Your other remarks are weak do to similar gaps in knowledge.
"Check out what this word "beguiled" really means, and you will see, well maybe."
Whatever you think beguiled may mean, evolution is a fact and there was no world wide flood.
That does add just a bit more information, doesn't it?
There are also passages that are figures of speech. We know for example, that the rising and setting of the sun, or the four corners of the earth, cannot be taken literally. There is nothing in the context to say these are not literal; we judge then to be non-literal because we have independent knowledge that they are not literally true.
But how do we have this independent knowledge? From historical texts we know that many people once took them literally. I will bet that few posting here have independently confirmed the heliocentric theory of the planetary system. So why do we now assume that the Bible is engaging in figurative speech?
The answer is that we have hundreds of years of accumulated research by the science establishment, and most of us accept the authority of science over the literal word of the Bible. The evidences of our senses, combined with centuries of accumulated reason, inform our interpretation of the Bible. We do not take, as an article of faith, the rising of the sun.
Shubi, I have a few questions, all along the same line, that I'd like to ask in order to understand where you are coming from.
Did Jesus walk on water, raise truly dead people to life, restore sight to truly blind people, etc.?
Did Jesus speak to the elements and they obey Him when He calmed the storm?
Did God use Peter, in Acts 9, to raise a truly dead person to life.
Were the handkerchiefs and aprons that had touched Paul in Acts 19 used to actually heal people who were sick and to drive actual demons from those afflicted by them?
Bottom line, Shubi: Is there interaction between the natural (what can seen, felt, touched, tasted or bought down at the 7-11) and the supernatural (that which cannot be explained by science) on this planet we inhabit?
After the serpent beguiled Eve and Eve informed God that the serpent beguiled her, then God cursed the serpent, who formerly wasn't a belly crawler, to crawling on his belly and eating dust.
A change took place at that point.
I know you are trying to do some convulsions to make it say something else.
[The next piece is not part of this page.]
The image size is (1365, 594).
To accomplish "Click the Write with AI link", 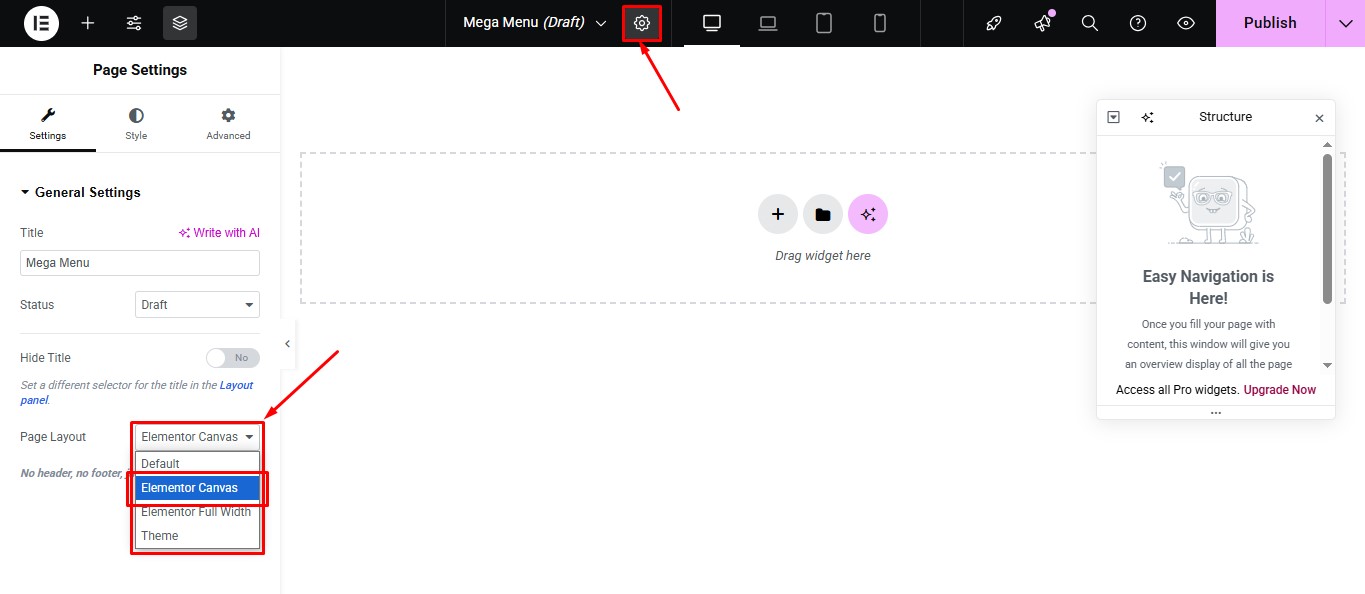I will click(x=219, y=232).
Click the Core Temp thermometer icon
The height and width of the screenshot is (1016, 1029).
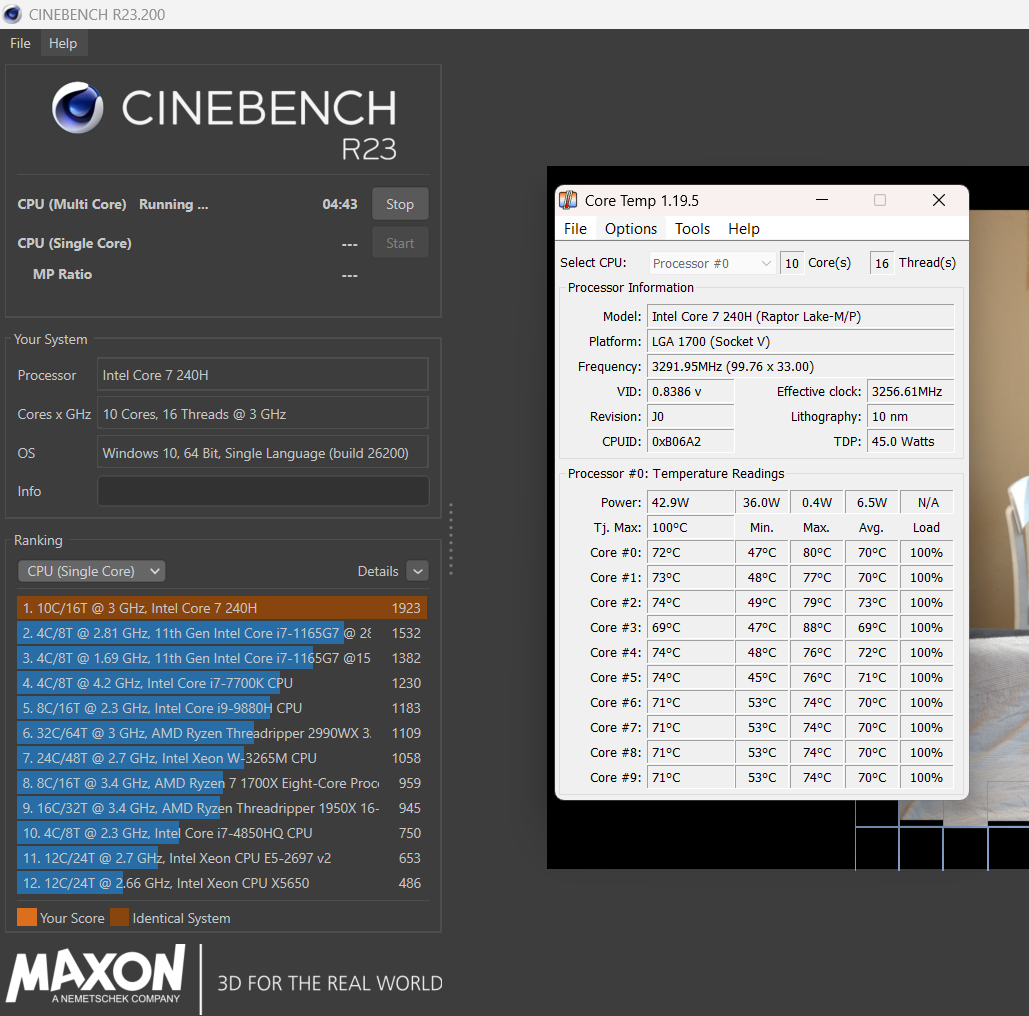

Unfortunately the scripture consistently presents the fact that the serpent beguiled Eve in the Garden of Eden, which led to Adam choosing to disobey without having been beguiled, thus passing on original sin through the "seed of man". Hence, Jesus Christ being the "seed of the woman" and not having the taint of original sin. Born of a virgin.
It all ties together neatly, without convolutions. As God intended, even a child could understand from reading it.
Gen 3:15 And I will put enmity between thee and the woman, and between thy seed and her seed; it shall bruise thy head, and thou shalt bruise his heel.
Death was conquered on the cross defeating Satan's dominion over man. A critical blow executed by the "seed of the woman" Jesus Christ, thus described as "bruise thy head". Jesus Christ died on the cross, however conquering death, He resurrected from the dead, described in Gen 3:15 as a non-critical blow "bruise his heel".
This literally is how it happened.
What adds information?
What does your interpretation of the Bible have to do with AIG making a museum full of distortions and prevarications?
Duplication of a sequence adds a bit of information. (Later mutations may add more.)
"Bottom line, Shubi: Is there interaction between the natural (what can seen, felt, touched, tasted or bought down at the 7-11) and the supernatural (that which cannot be explained by science) on this planet we inhabit?"
Yes. But this has nothing to do with the fact that AIG is calling something a museum that has few facts in it.
Gen 1 is poetry, too. So, bondserv should take that all figuratively.
"I know it is easy to see them that way as often the message is hated and the hatred for the message is transfered to the messenger"
Yeah, there is nothing like accusing someone of hate, when trying to evangelize them.
What does this have to do with the fact that AIG is a fraud?